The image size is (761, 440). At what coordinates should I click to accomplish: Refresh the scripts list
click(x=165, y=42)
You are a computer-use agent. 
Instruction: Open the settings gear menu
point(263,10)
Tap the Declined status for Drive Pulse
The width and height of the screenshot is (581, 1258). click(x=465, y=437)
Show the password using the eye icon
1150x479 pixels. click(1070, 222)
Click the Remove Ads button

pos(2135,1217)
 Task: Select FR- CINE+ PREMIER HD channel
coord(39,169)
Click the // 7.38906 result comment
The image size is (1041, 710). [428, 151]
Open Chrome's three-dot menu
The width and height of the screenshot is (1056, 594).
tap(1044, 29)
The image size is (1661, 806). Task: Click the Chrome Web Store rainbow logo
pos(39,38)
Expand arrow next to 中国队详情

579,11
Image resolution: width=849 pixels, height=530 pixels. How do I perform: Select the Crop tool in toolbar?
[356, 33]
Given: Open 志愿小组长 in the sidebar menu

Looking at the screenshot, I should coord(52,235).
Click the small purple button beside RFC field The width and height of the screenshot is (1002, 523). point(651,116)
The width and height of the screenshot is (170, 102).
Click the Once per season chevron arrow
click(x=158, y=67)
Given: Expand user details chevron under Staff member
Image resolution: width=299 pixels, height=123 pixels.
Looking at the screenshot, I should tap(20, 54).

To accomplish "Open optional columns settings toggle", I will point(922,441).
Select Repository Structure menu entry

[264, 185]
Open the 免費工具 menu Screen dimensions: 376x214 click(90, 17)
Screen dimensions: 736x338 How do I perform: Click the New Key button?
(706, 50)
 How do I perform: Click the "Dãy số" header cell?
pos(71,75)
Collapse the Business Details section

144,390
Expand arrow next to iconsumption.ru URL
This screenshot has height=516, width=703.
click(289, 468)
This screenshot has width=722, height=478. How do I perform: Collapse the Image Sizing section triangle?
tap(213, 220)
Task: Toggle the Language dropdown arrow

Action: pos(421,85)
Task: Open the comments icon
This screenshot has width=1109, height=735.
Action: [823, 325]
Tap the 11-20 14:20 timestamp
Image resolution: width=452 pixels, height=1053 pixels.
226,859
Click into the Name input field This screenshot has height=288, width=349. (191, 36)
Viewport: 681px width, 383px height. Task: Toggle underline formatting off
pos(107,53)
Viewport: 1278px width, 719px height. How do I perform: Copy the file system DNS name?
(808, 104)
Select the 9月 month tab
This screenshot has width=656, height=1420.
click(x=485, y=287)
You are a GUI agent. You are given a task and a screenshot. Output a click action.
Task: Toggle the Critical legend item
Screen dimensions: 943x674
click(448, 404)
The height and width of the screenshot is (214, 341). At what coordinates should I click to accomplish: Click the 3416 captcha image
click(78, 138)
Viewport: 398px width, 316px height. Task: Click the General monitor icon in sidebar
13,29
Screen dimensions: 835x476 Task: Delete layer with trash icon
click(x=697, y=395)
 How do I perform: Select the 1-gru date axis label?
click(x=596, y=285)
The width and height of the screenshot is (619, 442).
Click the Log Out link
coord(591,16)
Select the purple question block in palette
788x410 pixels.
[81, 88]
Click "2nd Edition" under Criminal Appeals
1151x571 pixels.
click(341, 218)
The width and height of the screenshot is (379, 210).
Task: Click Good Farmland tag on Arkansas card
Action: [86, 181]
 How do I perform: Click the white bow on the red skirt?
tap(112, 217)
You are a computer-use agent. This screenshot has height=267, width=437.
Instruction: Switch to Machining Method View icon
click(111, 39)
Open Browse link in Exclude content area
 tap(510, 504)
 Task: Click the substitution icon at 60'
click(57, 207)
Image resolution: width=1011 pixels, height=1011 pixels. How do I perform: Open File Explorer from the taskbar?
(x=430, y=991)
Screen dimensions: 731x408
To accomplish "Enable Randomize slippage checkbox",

────────────────

### Exercise objective
Would you copy out each line of the records above where the word "computer" occurs?

### The completed task
You are a computer-use agent. 
You are a computer-use agent. This screenshot has height=267, width=437.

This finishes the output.